Begin at the line containing "Given: Click the Plus plan title" in the data below and go on through the line containing "Click company name 香港商淘寶資訊股份有限公司", repeating each line exactly; include both ends and no other line.

*** Opening The records ***

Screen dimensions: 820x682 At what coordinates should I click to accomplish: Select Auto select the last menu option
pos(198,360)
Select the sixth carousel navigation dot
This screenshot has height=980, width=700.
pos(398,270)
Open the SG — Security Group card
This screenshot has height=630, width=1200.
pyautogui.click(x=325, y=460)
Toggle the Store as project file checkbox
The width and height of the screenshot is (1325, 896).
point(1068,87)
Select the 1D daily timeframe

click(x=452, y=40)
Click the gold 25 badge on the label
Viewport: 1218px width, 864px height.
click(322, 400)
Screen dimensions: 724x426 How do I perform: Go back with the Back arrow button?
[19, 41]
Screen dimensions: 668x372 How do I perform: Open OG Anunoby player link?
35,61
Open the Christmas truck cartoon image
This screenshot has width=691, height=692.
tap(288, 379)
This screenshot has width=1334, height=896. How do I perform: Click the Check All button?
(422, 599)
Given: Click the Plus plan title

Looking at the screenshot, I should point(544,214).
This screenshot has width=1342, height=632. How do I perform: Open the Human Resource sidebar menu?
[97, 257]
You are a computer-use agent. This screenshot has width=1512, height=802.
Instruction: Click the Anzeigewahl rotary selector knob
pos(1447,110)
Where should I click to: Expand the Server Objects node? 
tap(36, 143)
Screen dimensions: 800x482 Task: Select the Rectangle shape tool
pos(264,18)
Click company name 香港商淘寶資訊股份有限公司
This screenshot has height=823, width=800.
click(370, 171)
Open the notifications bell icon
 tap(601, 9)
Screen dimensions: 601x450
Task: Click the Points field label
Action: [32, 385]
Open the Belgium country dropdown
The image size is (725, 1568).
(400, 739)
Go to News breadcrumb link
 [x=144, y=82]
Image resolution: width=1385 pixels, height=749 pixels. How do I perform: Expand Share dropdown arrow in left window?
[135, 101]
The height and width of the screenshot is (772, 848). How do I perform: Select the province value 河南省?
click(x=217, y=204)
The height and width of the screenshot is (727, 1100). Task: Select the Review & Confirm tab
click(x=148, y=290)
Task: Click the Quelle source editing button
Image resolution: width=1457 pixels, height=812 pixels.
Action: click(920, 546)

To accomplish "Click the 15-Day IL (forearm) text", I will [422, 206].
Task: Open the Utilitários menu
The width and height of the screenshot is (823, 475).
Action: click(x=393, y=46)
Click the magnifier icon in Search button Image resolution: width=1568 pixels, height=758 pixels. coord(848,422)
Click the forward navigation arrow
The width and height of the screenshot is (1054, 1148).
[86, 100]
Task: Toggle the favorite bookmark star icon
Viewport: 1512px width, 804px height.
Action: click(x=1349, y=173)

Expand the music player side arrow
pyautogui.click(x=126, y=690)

*** Closing The records ***

• Answer to this problem:
Given: Click the Plus plan title

Looking at the screenshot, I should point(544,214).
This screenshot has width=1342, height=632. How do I perform: Open the Human Resource sidebar menu?
[97, 257]
You are a computer-use agent. This screenshot has width=1512, height=802.
Instruction: Click the Anzeigewahl rotary selector knob
pos(1447,110)
Where should I click to: Expand the Server Objects node? 
tap(36, 143)
Screen dimensions: 800x482 Task: Select the Rectangle shape tool
pos(264,18)
Click company name 香港商淘寶資訊股份有限公司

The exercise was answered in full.